Insight Absolute UK Market Neutral's use of long/short strategies has allowed it to make a real return in every year since inception.

By Jenna Voigt,

Features Editor, FE Trustnet

By definition, funds categorised in the IMA Absolute Return sector aim to deliver positive returns in all market conditions over rolling 12-month periods.

However, looking at calendar-year performance reveals the majority of funds in the sector have failed to achieve this over the long-term.

Of the 16 funds in the IMA Absolute Return sector with a track record extending back to 2008, only one has delivered positive returns over all five calendar-year periods – the little-known Insight Absolute UK Equity Market Neutral fund.

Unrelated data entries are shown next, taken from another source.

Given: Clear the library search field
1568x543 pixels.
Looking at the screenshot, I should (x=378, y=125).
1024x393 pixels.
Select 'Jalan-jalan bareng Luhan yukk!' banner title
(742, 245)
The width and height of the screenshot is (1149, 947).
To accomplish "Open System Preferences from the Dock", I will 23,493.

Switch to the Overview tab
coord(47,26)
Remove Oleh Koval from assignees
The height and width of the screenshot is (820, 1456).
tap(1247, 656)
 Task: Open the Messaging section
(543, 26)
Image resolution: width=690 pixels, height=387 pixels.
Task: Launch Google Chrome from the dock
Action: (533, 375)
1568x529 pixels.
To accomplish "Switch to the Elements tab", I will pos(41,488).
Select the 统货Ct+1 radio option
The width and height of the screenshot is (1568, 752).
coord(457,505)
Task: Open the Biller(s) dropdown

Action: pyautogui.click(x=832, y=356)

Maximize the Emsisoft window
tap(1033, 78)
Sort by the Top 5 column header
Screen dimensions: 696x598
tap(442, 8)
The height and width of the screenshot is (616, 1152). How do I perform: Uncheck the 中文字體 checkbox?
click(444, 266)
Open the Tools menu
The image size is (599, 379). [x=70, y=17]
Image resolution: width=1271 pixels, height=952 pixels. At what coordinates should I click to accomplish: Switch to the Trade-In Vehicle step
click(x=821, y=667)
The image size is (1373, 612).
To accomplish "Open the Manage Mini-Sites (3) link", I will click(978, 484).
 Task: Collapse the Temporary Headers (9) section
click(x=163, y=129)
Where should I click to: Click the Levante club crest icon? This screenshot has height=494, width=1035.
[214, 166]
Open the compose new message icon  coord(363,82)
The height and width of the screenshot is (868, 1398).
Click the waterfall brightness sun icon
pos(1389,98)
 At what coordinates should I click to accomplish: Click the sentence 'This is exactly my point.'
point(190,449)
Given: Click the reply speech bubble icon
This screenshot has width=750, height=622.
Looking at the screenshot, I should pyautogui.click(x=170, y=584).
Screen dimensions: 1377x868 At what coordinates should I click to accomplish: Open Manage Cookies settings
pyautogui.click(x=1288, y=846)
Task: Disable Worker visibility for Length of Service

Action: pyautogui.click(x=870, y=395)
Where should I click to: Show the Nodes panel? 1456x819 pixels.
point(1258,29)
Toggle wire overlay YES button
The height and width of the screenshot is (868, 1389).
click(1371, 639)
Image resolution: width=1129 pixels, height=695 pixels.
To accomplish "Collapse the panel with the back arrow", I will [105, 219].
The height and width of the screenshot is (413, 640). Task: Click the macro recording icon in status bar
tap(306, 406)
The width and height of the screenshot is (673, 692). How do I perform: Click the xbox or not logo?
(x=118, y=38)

Calendar-year performance of fund vs sector since 2008

Name 2013 (%) 2012 (%) 2011 (%) 2010 (%) 2009 (%) 2008 (%)
Insight Absolute UK Equity Market Neutral 1.55 3.35 2.16 1.79 3.49 6.31
IMA Absolute Return 1.91 3.41 -1.26 4.32 8.61 -3.6

Source: FE Analytics

Since inception in October 2007, the four crown-rated fund has made 19.46 per cent, while the sector has picked up 14.33 per cent.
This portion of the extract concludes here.